Bank M&A: The Concept of Relative Valuation
It depends. How often do advisers such as doctors, lawyers, accountants, and yes, investment bankers say that? Asking if an offer to buy your bank is a good one depends on numerous factors, as investment bankers’ fairness opinions state in excruciating detail.
What value a buyer ascribes to your institution does depend on many things. One key factor, though, is the buyer’s currency. More specifically, where the buyer’s stock is trading on a price/book or price/earnings basis.
Let’s look at two deals.
Deal 1: FNB Corporation (NYSE: FNB) of Hermitage, PA, buying BCSB Bancorp (Nasdaq: BCSB).
Deal 2: 1st Constitution Bancorp (Nasdaq: FCCY) of Cranbury, NJ buying Rumson-Fair Haven Bank and Trust (OTCQB: RFHB) of Rumson, NJ.
According to the table, BCSB received a higher valuation. Or did it?

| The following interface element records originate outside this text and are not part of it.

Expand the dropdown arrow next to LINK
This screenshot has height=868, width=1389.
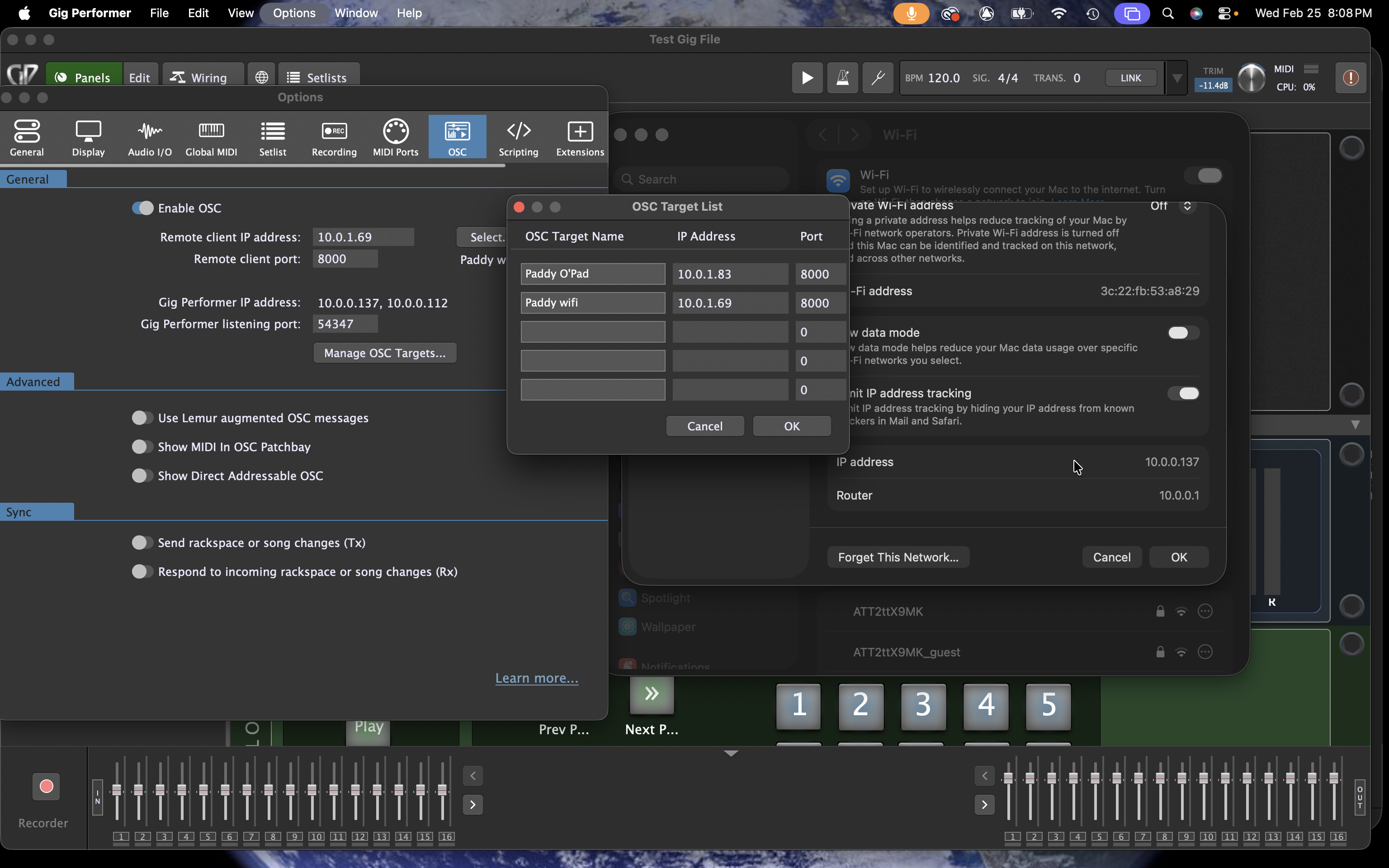(1176, 77)
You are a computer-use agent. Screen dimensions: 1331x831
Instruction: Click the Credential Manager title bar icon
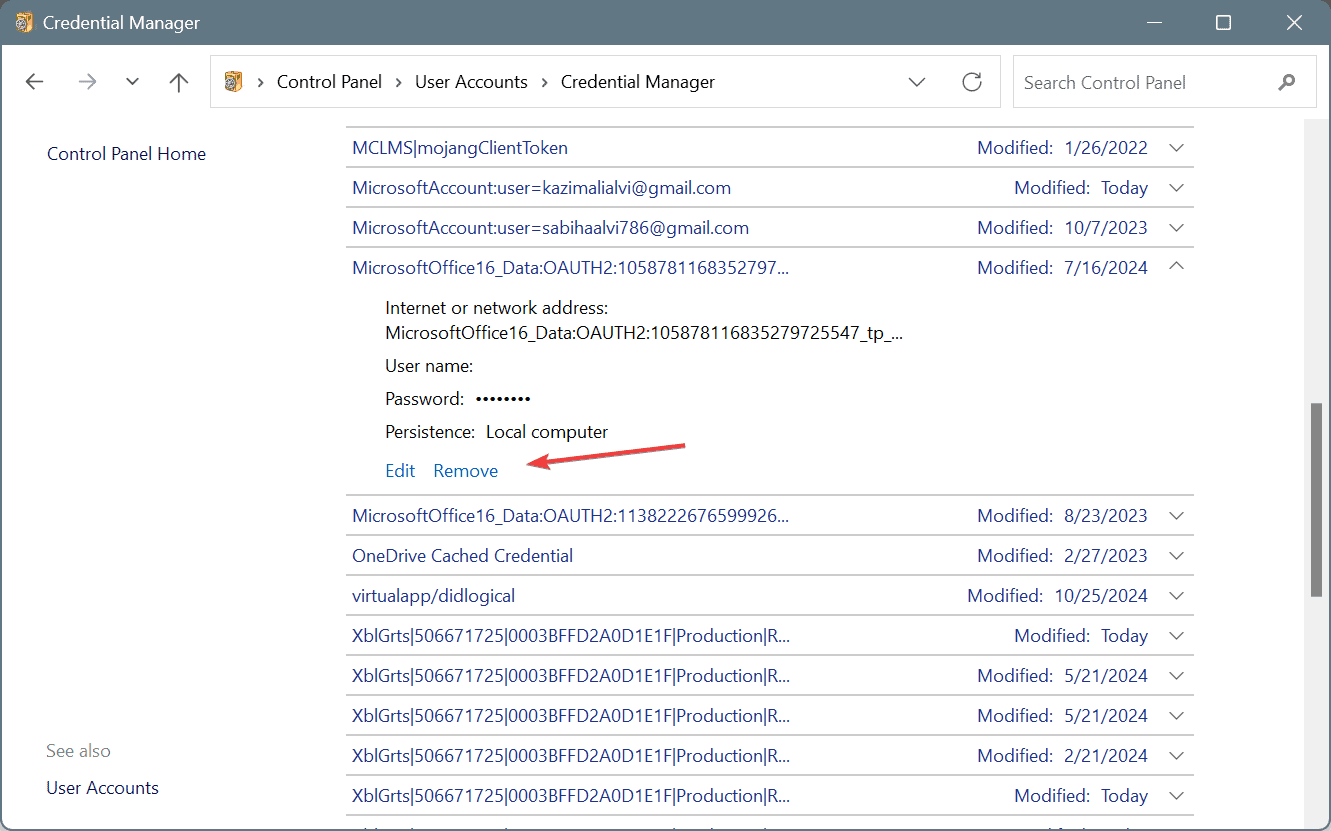pos(24,22)
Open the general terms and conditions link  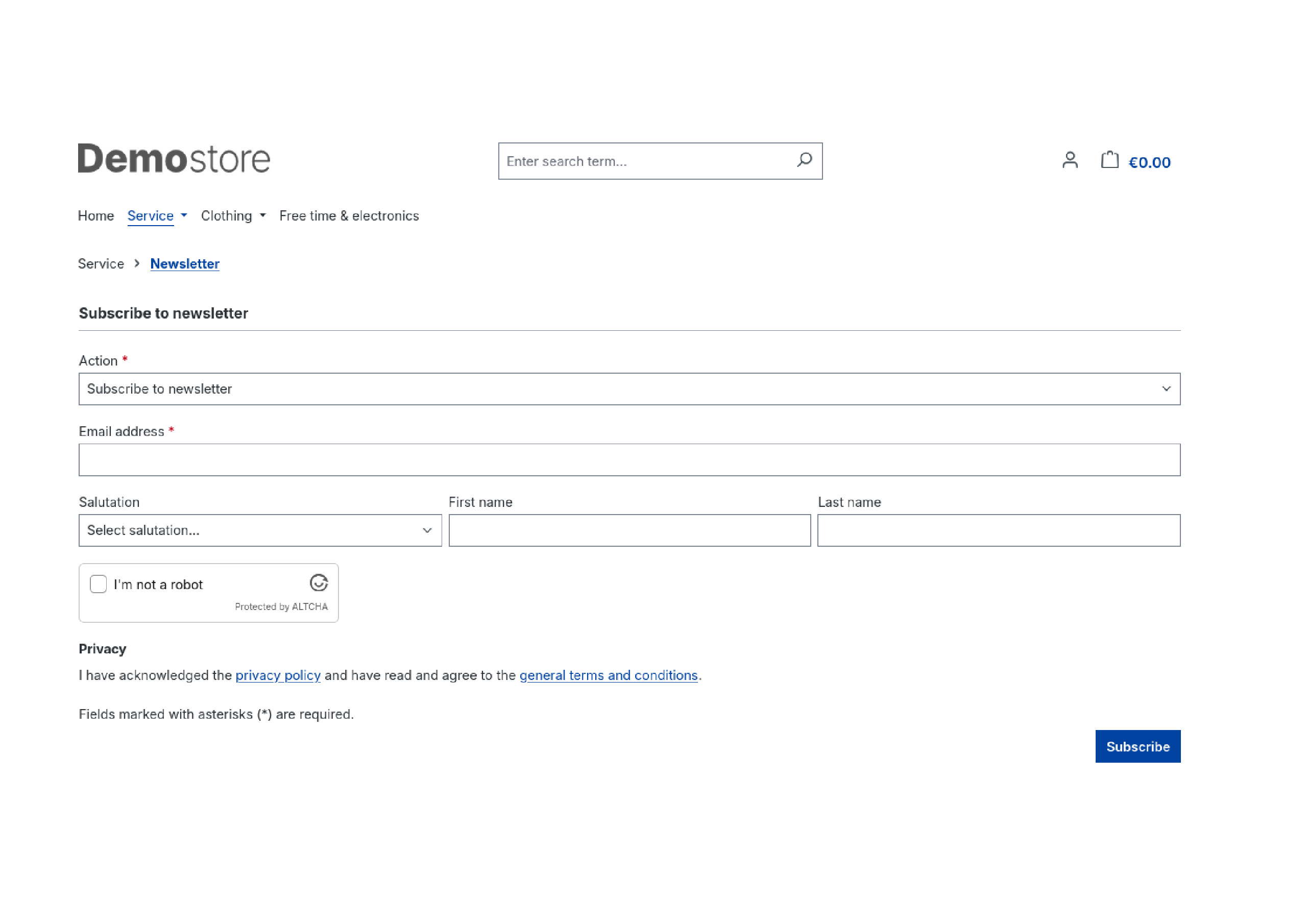point(609,675)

At this writing, FNB trades at 255% of tangible book value per share, and 14.6x earnings. 1st Constitution, on the other hand, trades at 101% of tangible book, and 10.5x earnings. So, although the nominal value paid for Rumson-Fair Haven by 1st Constitution is less than what FNB paid for BCSB, it appears from the table that Rumson-Fair Haven shareholders got the better deal, all other things being equal.

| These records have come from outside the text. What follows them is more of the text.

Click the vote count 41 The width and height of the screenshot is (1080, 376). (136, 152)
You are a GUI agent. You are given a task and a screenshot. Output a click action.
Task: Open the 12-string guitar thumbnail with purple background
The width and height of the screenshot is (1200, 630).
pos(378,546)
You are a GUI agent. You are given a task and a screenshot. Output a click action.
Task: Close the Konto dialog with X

Assuming there is not tangible book dilution or earnings accretion (which we know is probably not true, but most of the assumptions to show dilution/accretion are unknown to us), Rumson Fair-Haven shareholders are set to receive a 37% pickup in tangible book value and 224% pickup in EPS. BCSB shareholders are set to increase EPS 252% but will also incur tangible book dilution of 33%.

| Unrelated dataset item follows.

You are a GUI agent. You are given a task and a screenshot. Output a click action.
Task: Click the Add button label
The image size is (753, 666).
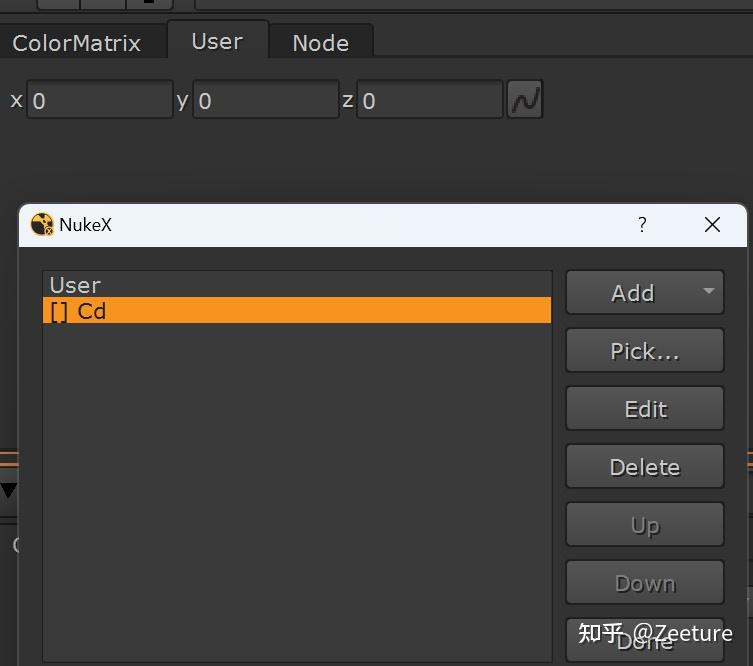pos(632,293)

The valuation differences between the buyers probably explains why FNB is paying the transaction consideration in stock, and 1st Constitution is trying to use as much cash as possible while still qualifying for a tax free exchange for selling shareholders that elect to take 1st Connie stock.
So, when evaluating what buyers would be willing to pay for your institution in a merger, you should also consider the value of the consideration received. Just because a buyer can pay a higher nominal value, doesn’t make it a better deal.